On 2/22/21 6:58 AM, Anton Hvornum via arch-general wrote:
I added 2FA way back when to /etc/pam.d/system-login and that meant that pacman placed a .pacnew file alongside the modified system-login (as expected) on upgrade. But the notification about this got lost in the sea of packages which is on me of course. But seeing as this is a modification to a system critical file can (and did) cause a complete lockout of accounts on the machine due to `auth required` being the keywords put in place. I would have expected this to be on the bulletin board about possible manual intervention required.

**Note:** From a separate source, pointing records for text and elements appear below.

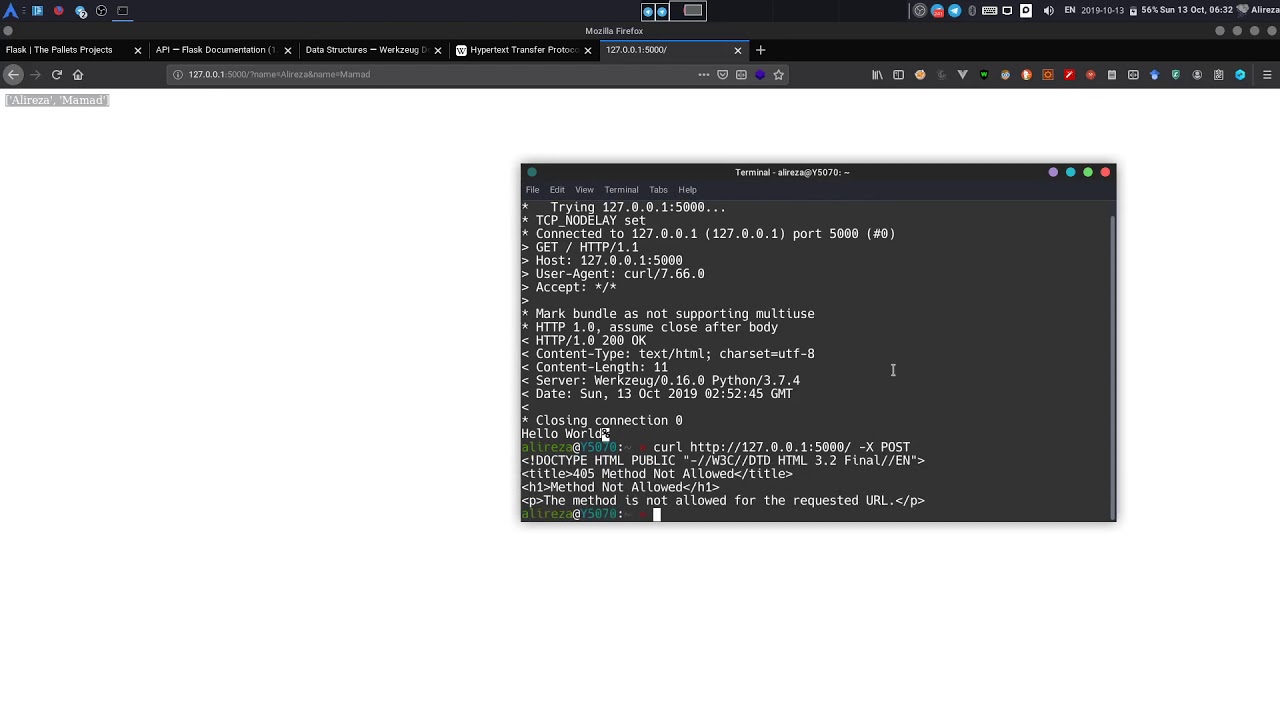Viewport: 1280px width, 720px height.
Task: Toggle EN keyboard layout indicator
Action: click(1069, 10)
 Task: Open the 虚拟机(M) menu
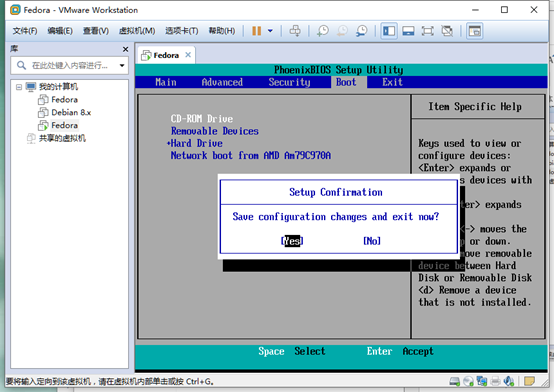tap(137, 31)
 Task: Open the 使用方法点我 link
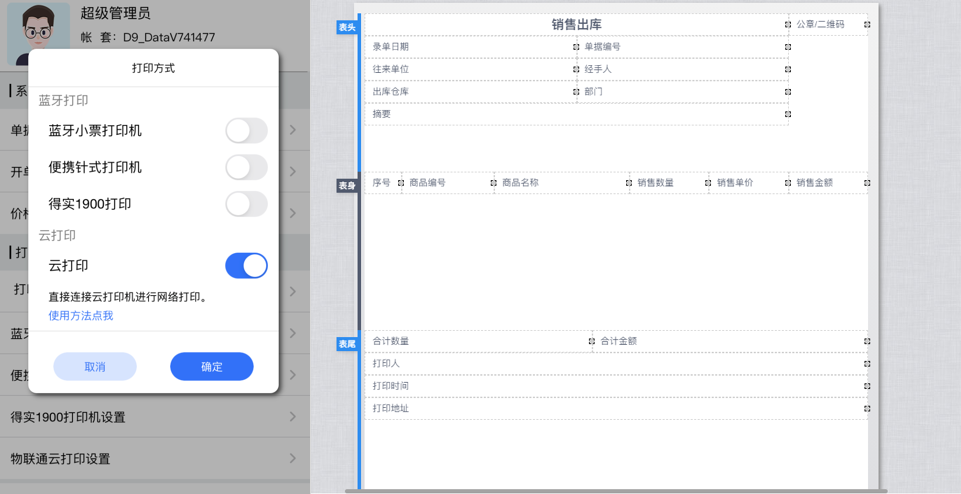(x=81, y=316)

Arch does a fantastic job in doing all that it does in a rolling release, so don't take this the wrong way, but I do agree with Anton a bit here. Over the years (12 now), there have been 4-5 times that an update with pacman -Syu has left me with either a critical server package in need of an immediate day long learn and reconfigure session, or a change has left remote adminned machines unreachable. (considering the 100's of thousands of package upgrades over those 12 years, those are quite good stats) But if there is any way to do a double-check on system critical or server critical packages and drop a note if some type of breakage or immediate attention will be needed would be welcomed. I know, I know, in a perfect-world we would have all the manpower desired to look at ever aspect up potential adverse impacts and would all be informed of each upcoming change, but we live in the real-world and there will be some changes that hit some harder than others. I can't see the user solution being building different systems to pre-check if pacman -Syu is advisable. The Arch way has always been that only current systems fully updated by pacman -Syu are supported and throughout the wiki, etc.. the advice being "make sure you do a pacman -Syu before ..." We should ensure, to the greatest extent possible, that (1.) pacman -Syu remains the safe, gold-standard on how updates are done, and (2.) make a good effort to note any changes likely to cause problems on archlinux.org. It's hard to make what is already done well, better, but there is always room for improvement. -- David C. Rankin, J.D.,P.E.